Since pictures are not part of the copy, please output only the lines from the one with "Task: Switch to the Console tab in DevTools" through the end of the data below, exactly as written.

***** DATA FOR ANALYSIS *****

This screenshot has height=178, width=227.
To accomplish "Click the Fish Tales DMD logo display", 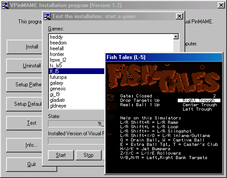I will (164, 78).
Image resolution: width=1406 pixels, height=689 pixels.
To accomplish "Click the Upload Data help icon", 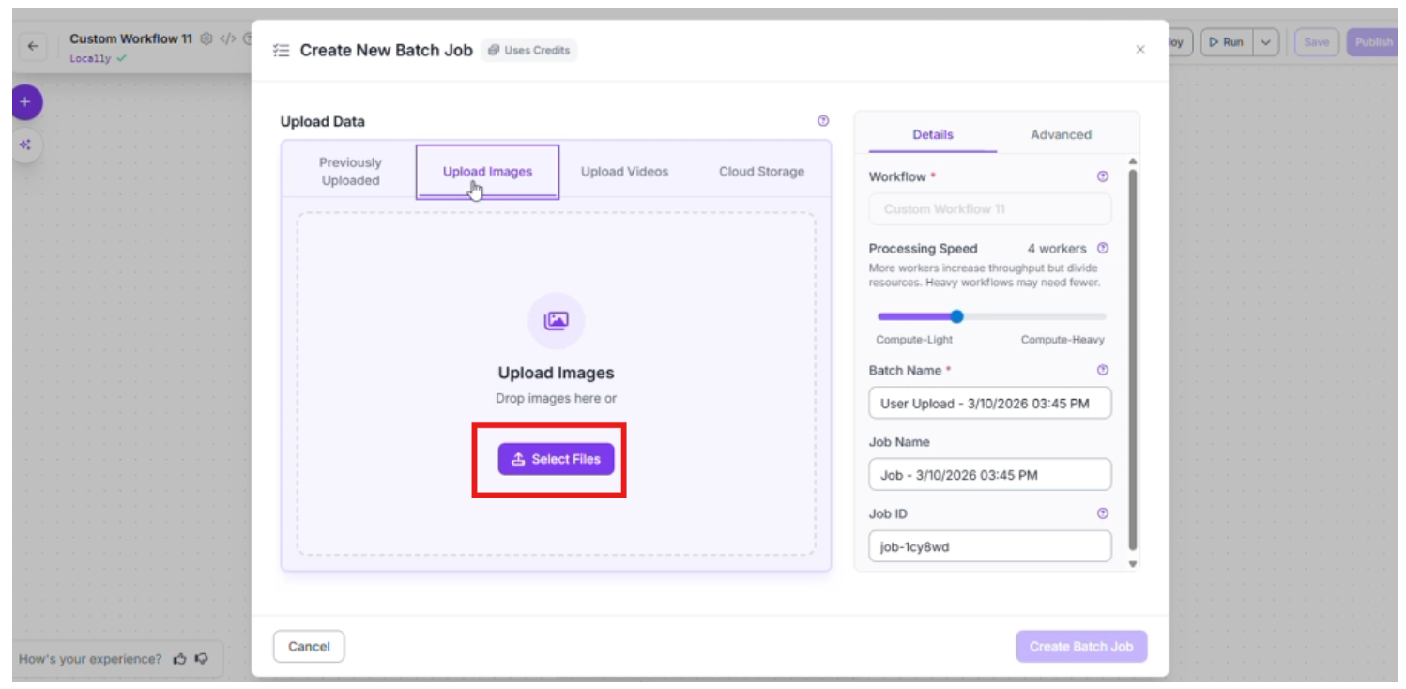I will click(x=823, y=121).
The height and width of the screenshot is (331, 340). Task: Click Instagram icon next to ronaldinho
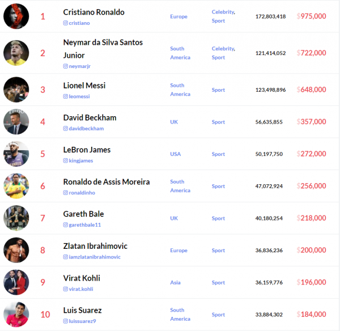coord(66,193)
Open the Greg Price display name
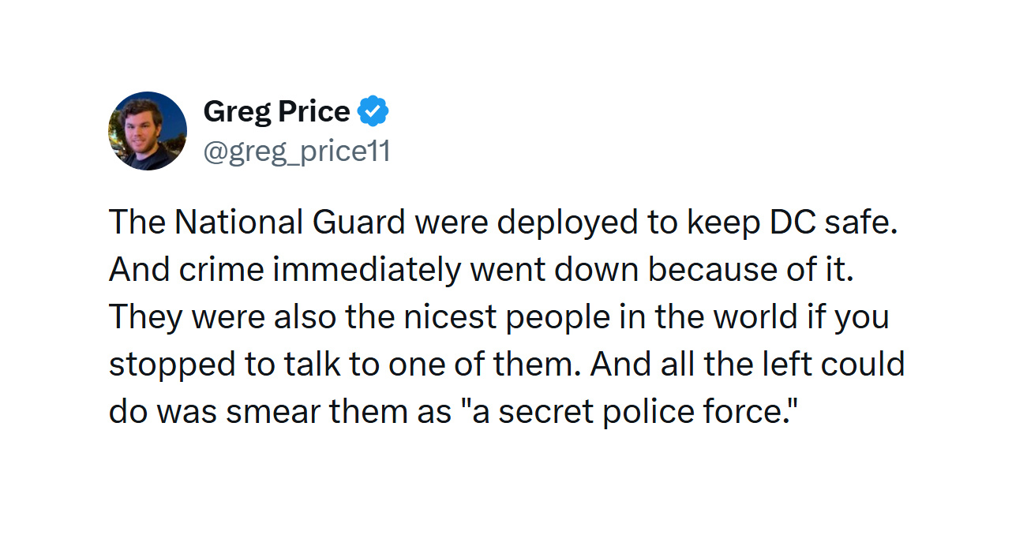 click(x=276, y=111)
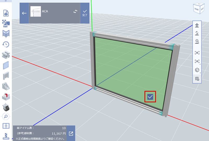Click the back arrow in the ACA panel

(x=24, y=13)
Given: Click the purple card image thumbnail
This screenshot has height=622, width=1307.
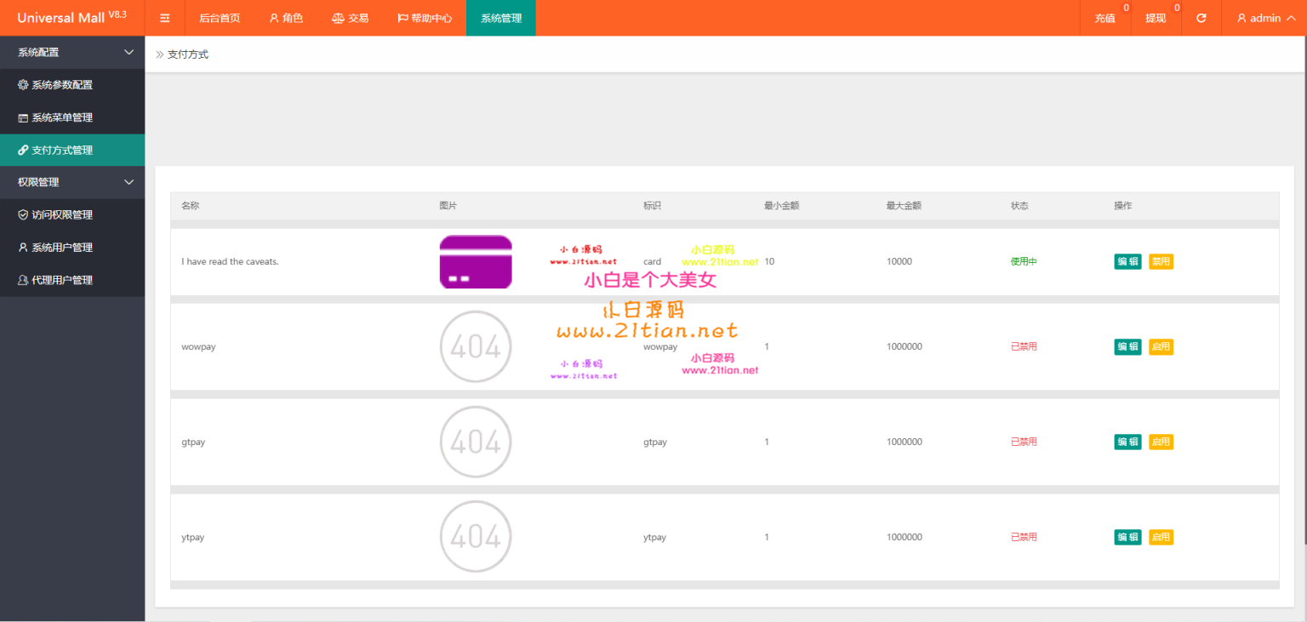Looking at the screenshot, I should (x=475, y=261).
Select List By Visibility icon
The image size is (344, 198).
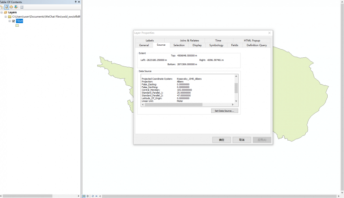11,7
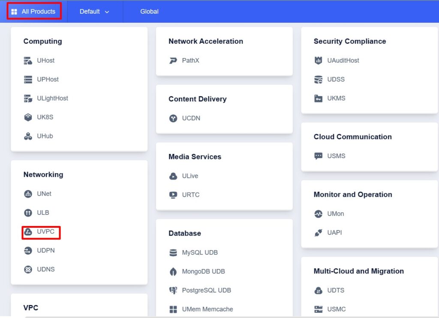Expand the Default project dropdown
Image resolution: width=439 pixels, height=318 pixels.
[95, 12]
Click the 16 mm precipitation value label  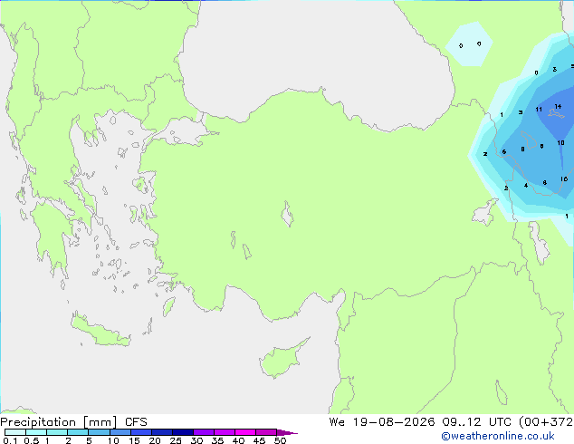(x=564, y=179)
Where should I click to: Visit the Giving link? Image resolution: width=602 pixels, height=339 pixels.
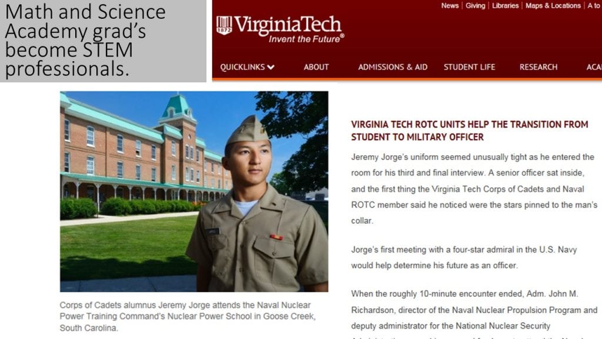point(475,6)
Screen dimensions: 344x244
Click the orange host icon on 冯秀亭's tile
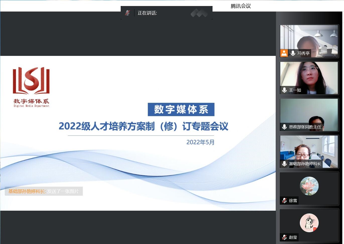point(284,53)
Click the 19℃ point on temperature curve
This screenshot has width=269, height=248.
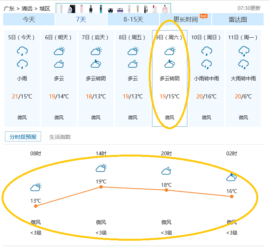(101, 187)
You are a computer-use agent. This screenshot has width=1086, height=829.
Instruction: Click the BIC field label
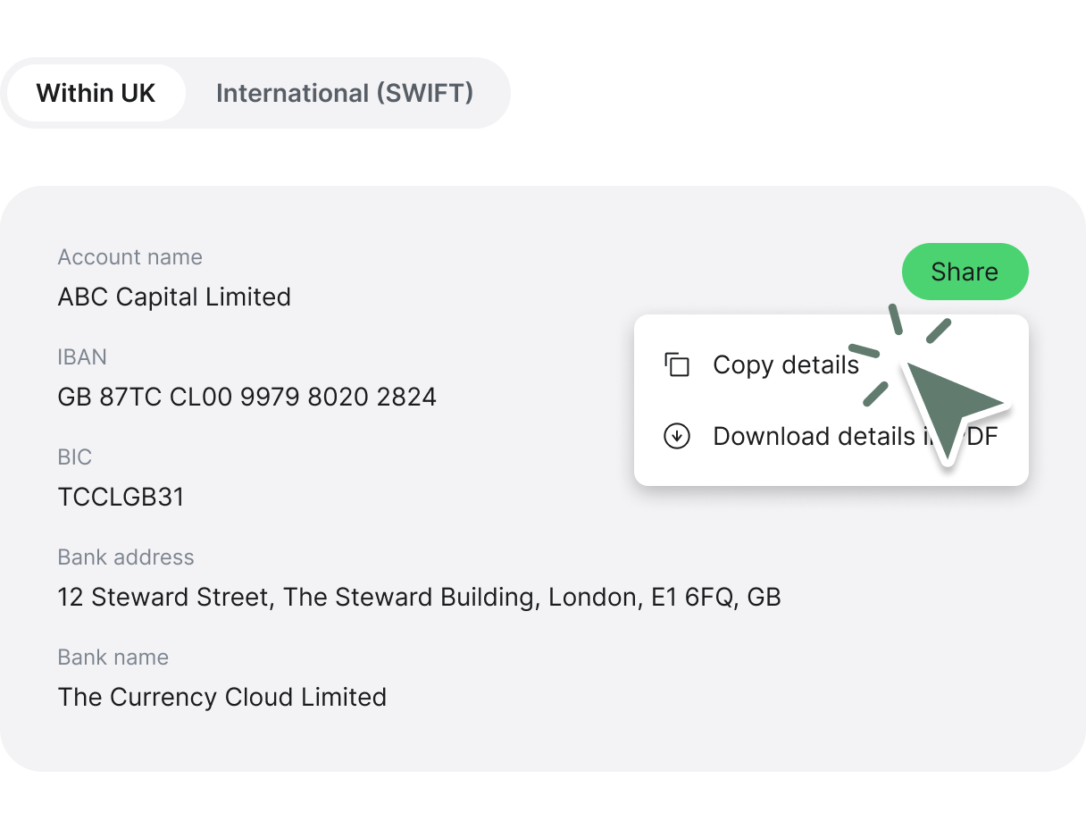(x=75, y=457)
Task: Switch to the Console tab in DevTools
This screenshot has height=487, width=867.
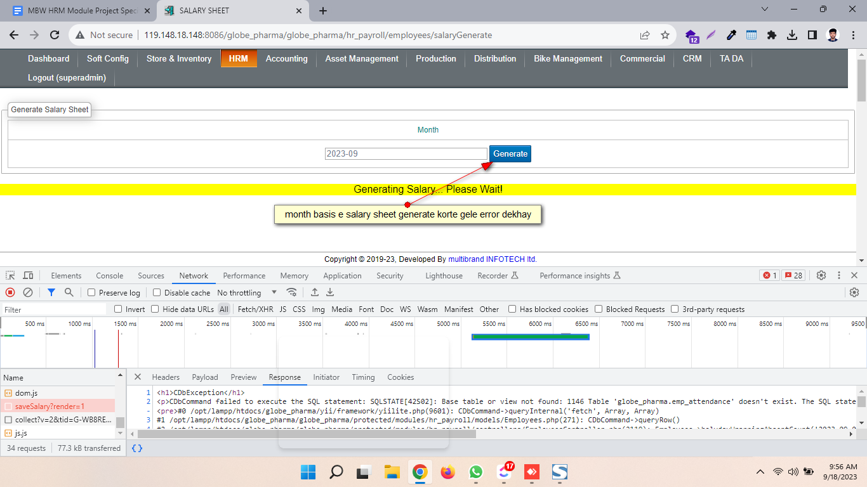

*****

## [WRITTEN RESPONSE]
Task: Switch to the Console tab in DevTools
This screenshot has height=487, width=867.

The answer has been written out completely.